Enhanced oral absorption of DC was resulted with multi-particulates. Quick onset of action from DMP-2 formulation was displayed due to presence of SSG, a hydrophilic carrier and same was evidenced in the HPLC data of plasma DC concentrations. Micron-size pellets of immediate-release contributed to the loading dose, and the pulsatile pellets contributed to the maintenance dose of drug in rabbits. The contribution of GG, a polycolloidal polymer, resulted with controlled release of DC from DMPP to reach a maximum concentration in plasma. The desired lag phase of 6 hr was achieved with a typical composition of anionic and cationic methacrylate polymers (Eudragits) at 40:60 ratios.
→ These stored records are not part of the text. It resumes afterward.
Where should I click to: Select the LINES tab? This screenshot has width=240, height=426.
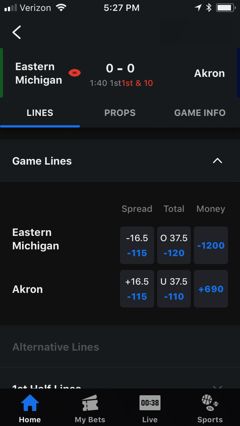point(40,113)
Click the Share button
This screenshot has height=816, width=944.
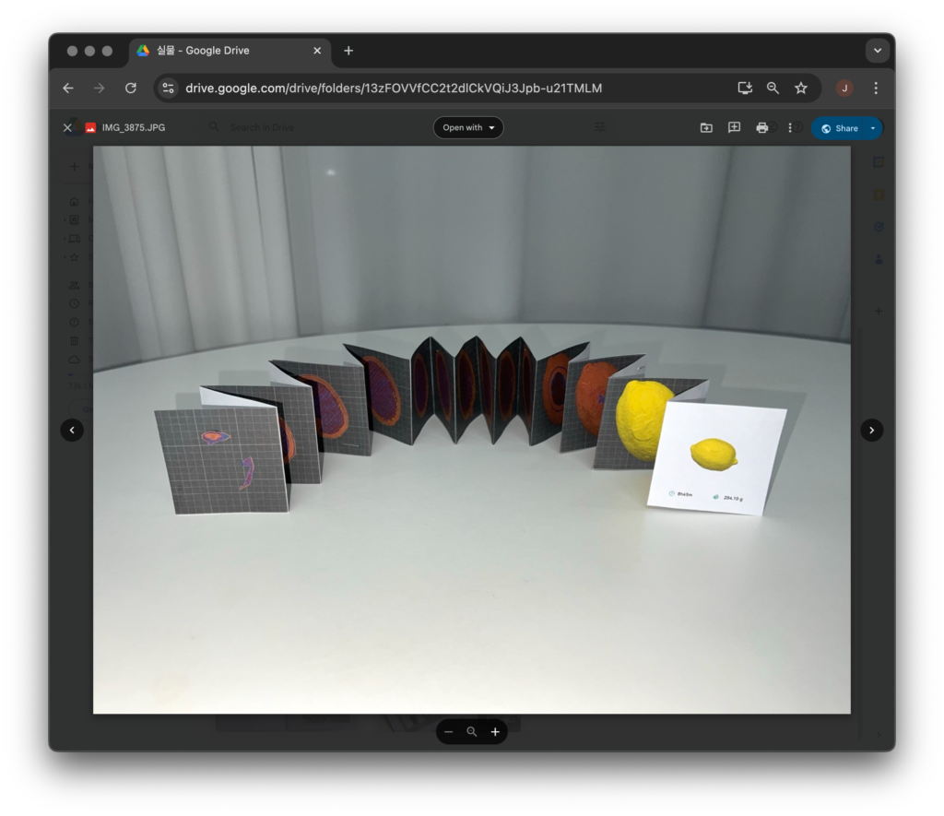(x=839, y=128)
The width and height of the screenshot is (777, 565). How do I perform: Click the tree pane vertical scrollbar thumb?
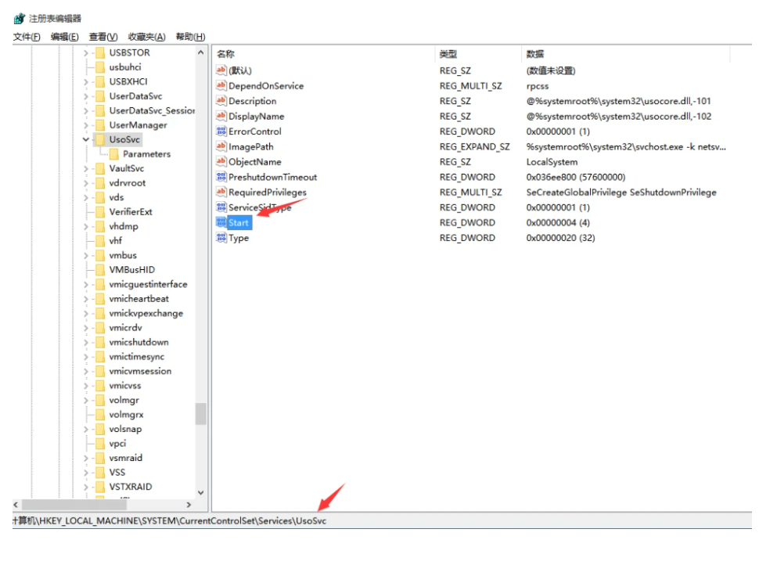point(201,414)
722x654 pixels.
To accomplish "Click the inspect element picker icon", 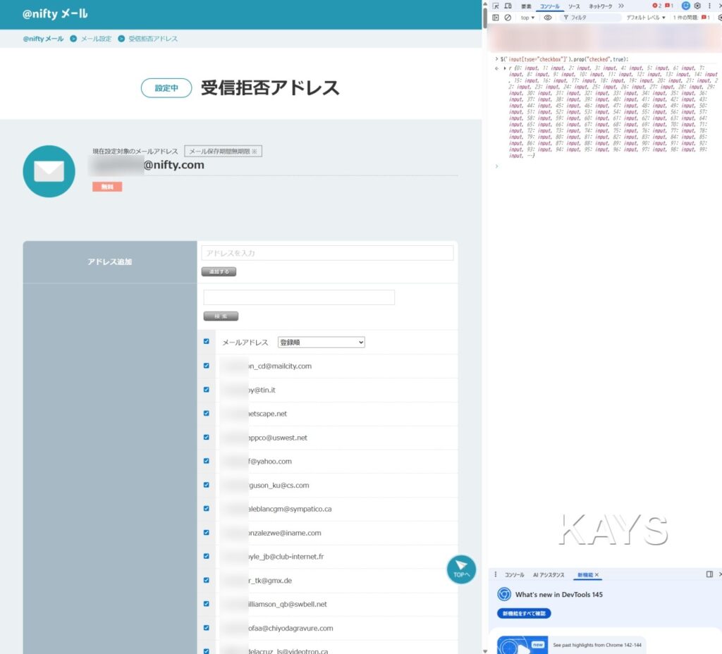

Increased bioabsorption and pharmacokinetics of DC by multi-particulate pulsatile formulation were evident and hence it was attributed to reach adequate concentrations of DC at the synovium to reduce the inflammation. Administration of DMP-2 and DMPP-5 pellets as multi-particulate formulations of DC could produce both immediate- and controlled-release profiles of DC at a predetermined time in the small intestine so as to cater for the requirements of chronotherapy of RA. The physical stability of the pellets was due to the application of superior technology (fluidized coating) and methods (solution layering) in the study.


CONCLUSIONS

Solid dispersions were prepared using different hydrophilic polysaccharides and methacrylate polymers to address the solubility issues of DC. A novel solution layering technique was employed in association with a fluidized bed processor to obtain typically micron-sized, smooth-surfaced and spheronized pellets of the immediate-release and controlled--release category. Further, controlled-release pellets were coated with enteric polymers to produce a 6-hr lag phase in drug release. Promised in vitro drug release profiles were achieved by pulsatile technology-based multi-particulates of DC to cater for the needs of chronotherapy of circadian rhythm-based chronic diseases such as RA. Thus, the suitability of applied technologies in the design of multi-particulate drug delivery systems in chronotherapy of RA using DC was convincingly proved using in vitro evaluations. The outcomes of the in vitro study were further fortified by in vivo studies using rabbits. While characterizing the plasma drug concentrations using sensitive and precise HPLC methodology, plasma-drug parameters such as t½, and Ke were proved as suitable chronopharmacokinetic parameters. The characteristics and parameters of bioavailability also contributed to this chronomodulated delivery of DC. It was concluded that, the design of spheronized pulsatile pellets of DC is useful in the chronotherapy of RA, but scale-up techniques are required for commercial viability.


ACKNOWLEDGEMENTS

The authors are thankful to M/s. Lee Pharma, Visakhapatnam for gratis of DC.

Conflict of Interest: No conflict of interest was declared by the authors.

Financial Disclosure: The research received no specific grant from any funding agency in public, commercial or not-for-profit sectors.